Lifesaving Poems: Jean Sprackland’s ‘The Birkdale Nightingale’

I met Jean Sprackland in 2000, somewhere in the bowels of the Poetry Society in London. We were meeting to discuss a project we later called Poetryclass, a training programme for teachers wanting to make more of poetry in their practice. We shared some ideas, had a coffee and a good giggle, and have carried on like that, on and off, ever since.

I quickly learned that Jean is generous with her time and ideas and that she is kind. She is the best of teachers. And if you are reading this you will already know that she is an amazing poet.

Later that day I went up the London Eye for the first time. I connect the two events, corny as it may sound, because reading Jean’s poems provokes in me that same feeling of giddiness, excitement and wonder at being shown the known world from completely unexpected angles.

As with most of my friends who are poets, I see Jean once a century. We gossip and natter, as you do. We will talk about who we are reading, which poets we are looking out for, that kind of thing. But we rarely speak about our own writing. (I have a very unscientific hunch that we are not alone in this).

However, Jean did say two things to me about writing, a good while ago now, and I think they may permanently have changed me.

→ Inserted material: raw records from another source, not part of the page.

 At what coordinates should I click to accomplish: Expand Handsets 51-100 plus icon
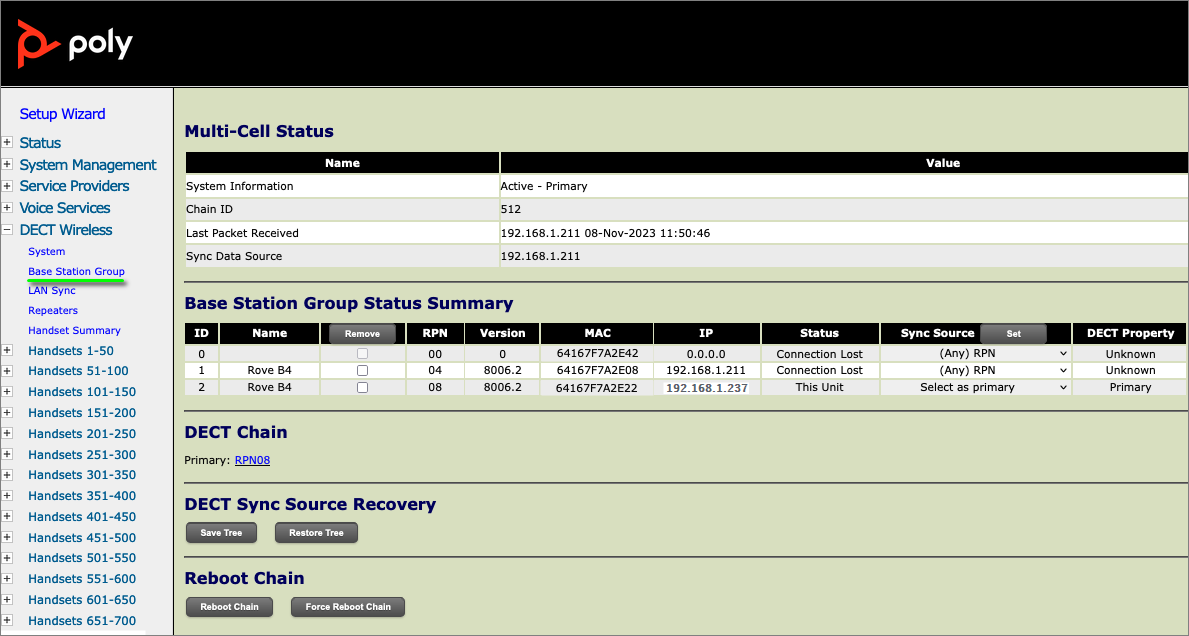7,371
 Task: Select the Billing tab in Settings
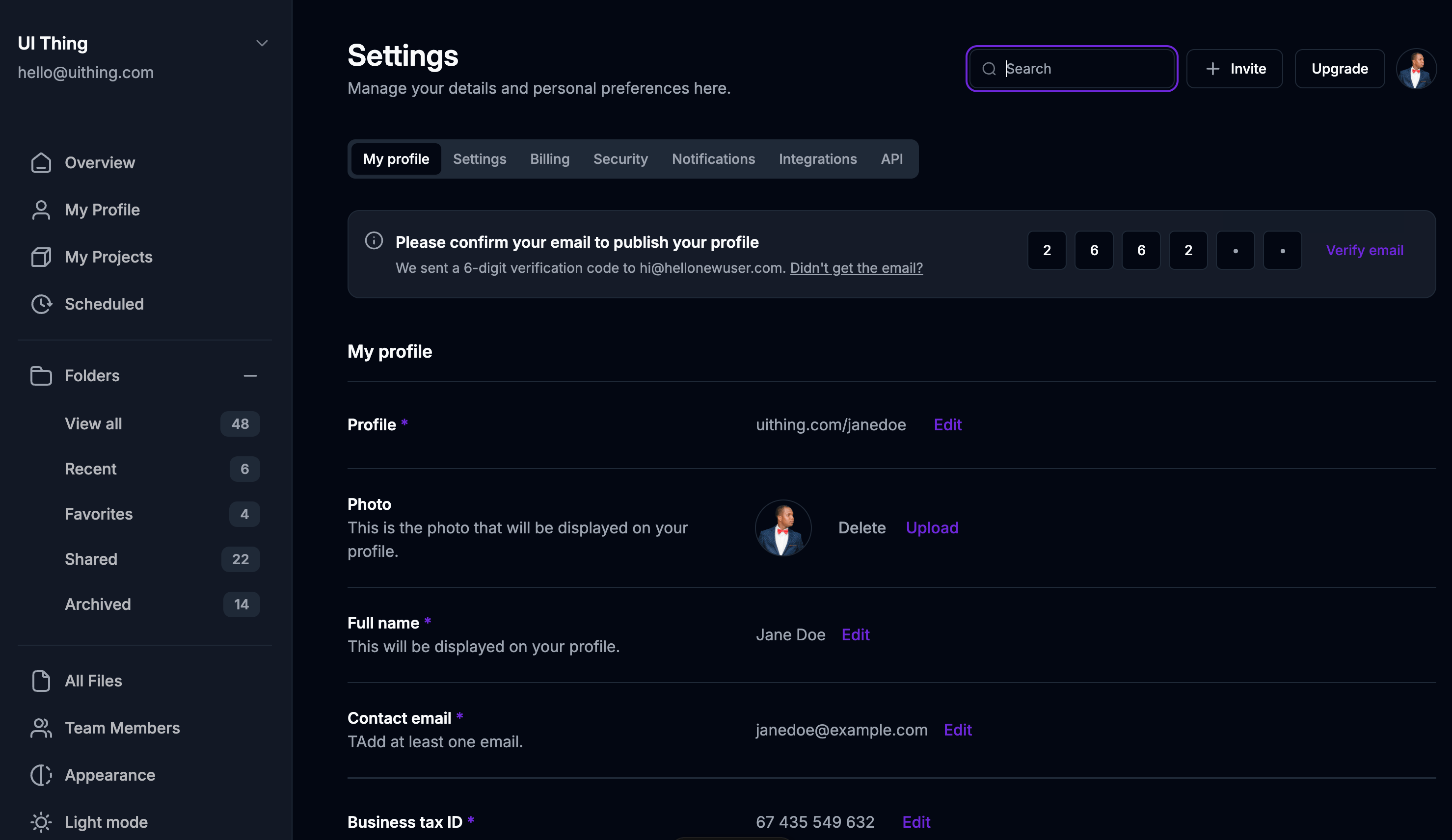[549, 158]

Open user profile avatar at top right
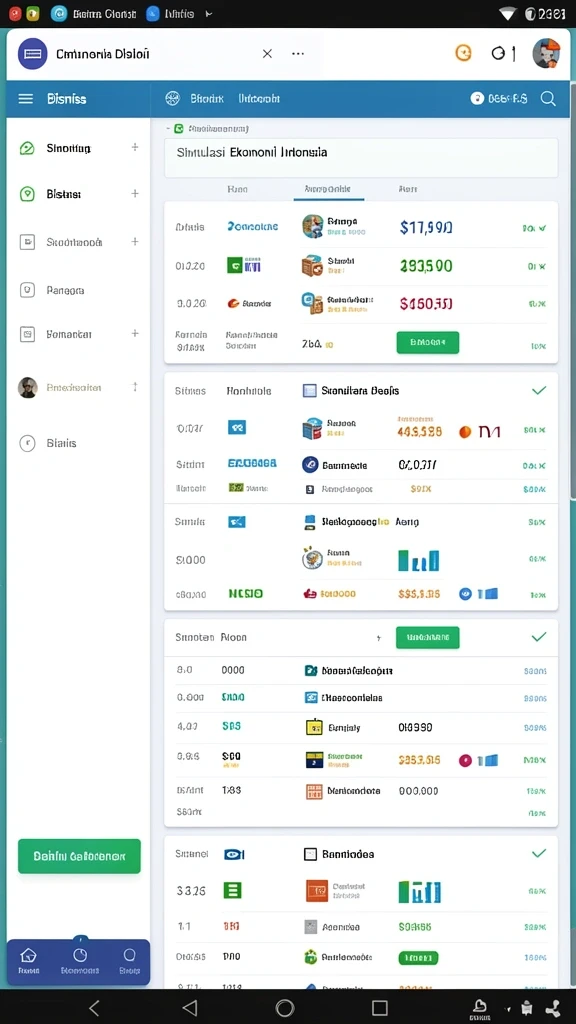(546, 54)
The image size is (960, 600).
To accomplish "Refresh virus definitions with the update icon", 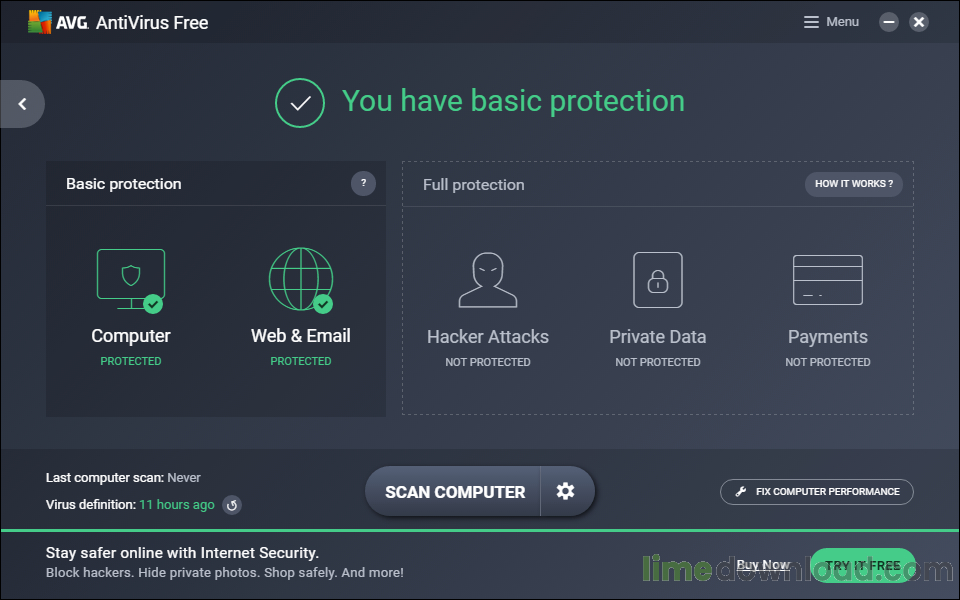I will click(x=231, y=505).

Her first statement came as I was congratulating her for winning the Costa Award for Tilt, saying how great it was, how layered and strange and evocative and how happy she must be to have her work recognised in this way. But she cut me off.  ‘It doesn’t mean anything, not in the end, Anthony. All we ever have is the process.’

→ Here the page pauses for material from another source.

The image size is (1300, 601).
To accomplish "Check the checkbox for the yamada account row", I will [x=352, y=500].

The other comment of Jean’s I go back to and savour is this (made as an aside during a discussion about teaching poetry writing, I seem to remember): ‘When I am writing I am only happy when I have no idea what I am doing’.

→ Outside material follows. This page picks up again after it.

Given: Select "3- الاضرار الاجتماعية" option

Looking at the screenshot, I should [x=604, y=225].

These have become touchstones for me. I use them to help me make judgements about how far I am committed to the process of writing the thing that is at hand, and how consciously controlling I am about the same.

I thought about these things driving home late on the motorway two weeks ago, as Jean’s voice came out of the car radio, reading from her marvellous new book Strands. The passage we listened to concerned Jean’s attempts to make a recording, under cover of darkness, of the extremely loud and distinctive mating call of the Natterjack toad on the beach near Southport. Like talking to Jean it was life-affirming, full of deft touches of observation, and funny, in the best way possible.

The Birkdale Nightingale

(Bufo calamito – the Natterjack toad)

 

On Spring nights you can hear them
two miles away, calling their mates
to the breeding place, a wet slack in the dunes.
Lovers hiding nearby are surprised
by desperate music. One man searched all night
for a crashed spaceship.

For amphibians, they are terrible swimmers:
where it’s tricky to get ashore, they drown.
By day, they sleep in crevices under the boardwalk,
run like lizards from cover to cover
without the sense to leap when a gull snaps.
Yes, he can make himself fearsome,
inflating his lungs to double his size.
But cars on the coast road are not deterred.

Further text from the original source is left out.